Não se trata de sugerir que o conflito seja artificial ou inteiramente manipulado por potências externas. Afinal de contas, suas raízes coloniais e religiosas são profundas. Mas negar sua utilidade geopolítica para aqueles que desejam frear a emergência de uma nova ordem global seria ingenuidade.
A presença contínua dos EUA na Ásia do Sul, os acordos bilaterais de defesa entre Washington e Nova Délhi (como o BECA e o LEMOA), e o constante apoio militar ao Paquistão — ora velado, ora direto — mostram que as grandes potências não estão alheias ao que se passa na região:
- A Guerra na Caxemira, portanto, cumpre um papel duplo, desgastando internamente a Índia, com polarizações religiosas e repressões militares — que abalam sua imagem democrática;
- E, por outro lado, fragilizando externamente o BRICS+, impedindo que seus dois maiores membros asiáticos se alinhem plenamente.
Enfim, a guerra na Caxemira também faz parte de uma estratégia de contenção indireta, mas eficaz, contra uma aliança que busca refundar os princípios de soberania, multipolaridade e justiça econômica no mundo.
Reconhecer esse movimento é essencial para que o BRICS+ avance com realismo.
Portanto, se quiser consolidar-se como alternativa viável à ordem neoliberal centrada no Ocidente, o bloco precisará desenvolver mecanismos internos de resolução de conflitos, fortalecer sua diplomacia paralela e construir pontes que resistam às forças de divisão externas.

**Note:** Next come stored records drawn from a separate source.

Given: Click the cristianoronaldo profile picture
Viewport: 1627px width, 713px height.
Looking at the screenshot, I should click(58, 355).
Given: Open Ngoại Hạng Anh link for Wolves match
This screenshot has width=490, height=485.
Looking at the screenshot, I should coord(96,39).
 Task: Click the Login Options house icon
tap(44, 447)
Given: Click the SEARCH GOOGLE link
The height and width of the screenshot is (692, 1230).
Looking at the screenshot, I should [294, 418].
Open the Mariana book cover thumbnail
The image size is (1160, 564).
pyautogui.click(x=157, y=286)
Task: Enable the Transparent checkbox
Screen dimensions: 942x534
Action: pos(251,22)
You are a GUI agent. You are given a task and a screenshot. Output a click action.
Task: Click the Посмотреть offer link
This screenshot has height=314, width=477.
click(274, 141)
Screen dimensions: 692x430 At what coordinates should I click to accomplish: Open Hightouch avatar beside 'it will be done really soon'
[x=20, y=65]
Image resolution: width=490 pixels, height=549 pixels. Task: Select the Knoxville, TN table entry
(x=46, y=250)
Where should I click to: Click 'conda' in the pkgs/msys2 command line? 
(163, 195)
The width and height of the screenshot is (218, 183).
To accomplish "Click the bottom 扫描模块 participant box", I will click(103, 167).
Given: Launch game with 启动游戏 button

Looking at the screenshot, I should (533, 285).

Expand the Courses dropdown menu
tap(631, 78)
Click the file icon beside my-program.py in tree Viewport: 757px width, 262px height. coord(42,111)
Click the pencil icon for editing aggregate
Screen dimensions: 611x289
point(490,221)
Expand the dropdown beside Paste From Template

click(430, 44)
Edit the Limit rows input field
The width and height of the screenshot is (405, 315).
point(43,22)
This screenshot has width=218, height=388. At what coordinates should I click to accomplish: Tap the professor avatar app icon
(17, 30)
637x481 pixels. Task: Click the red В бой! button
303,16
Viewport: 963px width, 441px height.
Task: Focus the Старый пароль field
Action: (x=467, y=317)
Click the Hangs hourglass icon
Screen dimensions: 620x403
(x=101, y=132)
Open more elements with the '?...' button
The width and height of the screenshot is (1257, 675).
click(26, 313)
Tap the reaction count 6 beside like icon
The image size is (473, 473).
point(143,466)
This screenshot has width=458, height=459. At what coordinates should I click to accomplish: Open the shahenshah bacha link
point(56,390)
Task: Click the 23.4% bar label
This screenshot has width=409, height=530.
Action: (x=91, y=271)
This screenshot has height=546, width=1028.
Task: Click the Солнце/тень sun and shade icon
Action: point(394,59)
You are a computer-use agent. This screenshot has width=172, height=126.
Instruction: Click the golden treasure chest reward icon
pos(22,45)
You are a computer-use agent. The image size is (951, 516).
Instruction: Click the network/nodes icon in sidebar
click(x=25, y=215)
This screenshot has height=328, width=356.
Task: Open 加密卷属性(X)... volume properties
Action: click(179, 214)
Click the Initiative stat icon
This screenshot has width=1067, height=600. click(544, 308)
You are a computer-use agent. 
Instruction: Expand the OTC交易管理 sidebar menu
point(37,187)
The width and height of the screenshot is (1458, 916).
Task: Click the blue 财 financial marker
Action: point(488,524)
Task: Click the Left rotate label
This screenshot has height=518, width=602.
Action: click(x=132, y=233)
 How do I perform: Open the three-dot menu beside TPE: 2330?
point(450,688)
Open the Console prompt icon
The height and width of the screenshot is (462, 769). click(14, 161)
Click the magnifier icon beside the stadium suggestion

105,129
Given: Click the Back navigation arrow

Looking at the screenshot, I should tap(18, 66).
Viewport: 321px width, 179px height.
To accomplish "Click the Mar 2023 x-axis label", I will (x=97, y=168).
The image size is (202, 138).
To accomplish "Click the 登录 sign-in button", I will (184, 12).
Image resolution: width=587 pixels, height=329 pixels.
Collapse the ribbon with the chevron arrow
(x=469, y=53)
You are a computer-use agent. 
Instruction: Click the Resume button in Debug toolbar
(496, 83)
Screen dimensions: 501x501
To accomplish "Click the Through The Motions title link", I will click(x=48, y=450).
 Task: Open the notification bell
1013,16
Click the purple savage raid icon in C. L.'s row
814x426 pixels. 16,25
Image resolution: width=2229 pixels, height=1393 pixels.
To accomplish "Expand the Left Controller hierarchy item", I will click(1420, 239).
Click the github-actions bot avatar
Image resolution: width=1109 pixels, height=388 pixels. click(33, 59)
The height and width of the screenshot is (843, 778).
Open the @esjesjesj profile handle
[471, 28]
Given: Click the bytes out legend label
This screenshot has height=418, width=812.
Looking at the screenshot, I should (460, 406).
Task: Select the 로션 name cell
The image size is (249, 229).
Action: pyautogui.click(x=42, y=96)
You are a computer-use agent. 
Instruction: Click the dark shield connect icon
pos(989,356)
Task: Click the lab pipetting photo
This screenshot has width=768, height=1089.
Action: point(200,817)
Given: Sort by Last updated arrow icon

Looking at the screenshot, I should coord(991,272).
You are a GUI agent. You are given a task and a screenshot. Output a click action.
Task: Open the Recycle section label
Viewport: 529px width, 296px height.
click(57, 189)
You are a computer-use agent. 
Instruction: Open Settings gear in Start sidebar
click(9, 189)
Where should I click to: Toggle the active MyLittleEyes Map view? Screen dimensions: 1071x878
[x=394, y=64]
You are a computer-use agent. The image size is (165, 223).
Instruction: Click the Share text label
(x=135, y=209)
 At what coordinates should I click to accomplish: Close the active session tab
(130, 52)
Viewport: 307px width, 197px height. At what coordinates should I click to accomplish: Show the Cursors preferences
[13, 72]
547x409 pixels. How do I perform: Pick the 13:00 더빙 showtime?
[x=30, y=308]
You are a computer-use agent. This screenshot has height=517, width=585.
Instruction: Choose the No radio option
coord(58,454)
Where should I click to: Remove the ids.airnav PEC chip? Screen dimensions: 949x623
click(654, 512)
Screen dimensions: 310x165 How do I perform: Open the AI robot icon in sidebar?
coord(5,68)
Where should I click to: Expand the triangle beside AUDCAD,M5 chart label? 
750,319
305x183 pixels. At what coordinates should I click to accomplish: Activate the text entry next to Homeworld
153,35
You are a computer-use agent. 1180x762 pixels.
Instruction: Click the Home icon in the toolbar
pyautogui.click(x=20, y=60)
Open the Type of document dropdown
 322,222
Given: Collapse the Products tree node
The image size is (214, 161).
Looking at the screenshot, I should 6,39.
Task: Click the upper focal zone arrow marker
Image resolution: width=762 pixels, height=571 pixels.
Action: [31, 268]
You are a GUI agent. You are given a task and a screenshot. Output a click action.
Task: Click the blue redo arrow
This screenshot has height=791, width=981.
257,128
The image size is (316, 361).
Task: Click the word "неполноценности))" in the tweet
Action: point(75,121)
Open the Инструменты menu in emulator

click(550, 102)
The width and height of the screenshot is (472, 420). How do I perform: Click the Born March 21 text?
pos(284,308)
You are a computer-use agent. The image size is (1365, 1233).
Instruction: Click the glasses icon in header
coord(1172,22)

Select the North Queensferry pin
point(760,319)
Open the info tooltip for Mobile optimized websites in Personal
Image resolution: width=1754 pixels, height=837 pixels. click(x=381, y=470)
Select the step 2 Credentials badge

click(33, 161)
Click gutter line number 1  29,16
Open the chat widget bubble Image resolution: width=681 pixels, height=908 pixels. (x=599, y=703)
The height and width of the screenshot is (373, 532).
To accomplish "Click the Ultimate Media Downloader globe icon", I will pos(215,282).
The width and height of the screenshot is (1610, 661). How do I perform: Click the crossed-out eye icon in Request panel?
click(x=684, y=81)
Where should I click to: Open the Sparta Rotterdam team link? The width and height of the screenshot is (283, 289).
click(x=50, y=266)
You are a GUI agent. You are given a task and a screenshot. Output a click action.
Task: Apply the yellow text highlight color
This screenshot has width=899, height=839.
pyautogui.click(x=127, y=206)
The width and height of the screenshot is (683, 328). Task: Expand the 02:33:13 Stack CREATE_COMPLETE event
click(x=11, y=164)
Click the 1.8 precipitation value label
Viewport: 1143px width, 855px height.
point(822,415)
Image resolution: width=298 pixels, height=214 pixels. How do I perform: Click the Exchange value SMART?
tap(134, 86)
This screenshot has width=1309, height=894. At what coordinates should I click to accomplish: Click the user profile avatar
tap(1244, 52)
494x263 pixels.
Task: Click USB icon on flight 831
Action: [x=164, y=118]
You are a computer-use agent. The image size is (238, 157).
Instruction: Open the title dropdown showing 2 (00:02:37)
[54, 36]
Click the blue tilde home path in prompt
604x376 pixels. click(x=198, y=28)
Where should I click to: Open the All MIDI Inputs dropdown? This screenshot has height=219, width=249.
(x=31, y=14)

Manter a Índia em estado de alerta permanente é uma maneira indireta de minar o BRICS+ por dentro:
- Enquanto os estampidos das bombas ecoam nos vales da Caxemira, os alicerces de uma ordem multipolar seguem sendo minados;
- Não apenas por mísseis, mas por estratégias silenciosas de divisão.
A paz na Caxemira, da mesma forma que na Guerra Ucrânia X Rússia, não representa apenas uma vitória humanitária e regional — mas também um passo decisivo na construção de um novo equilíbrio global multipolar.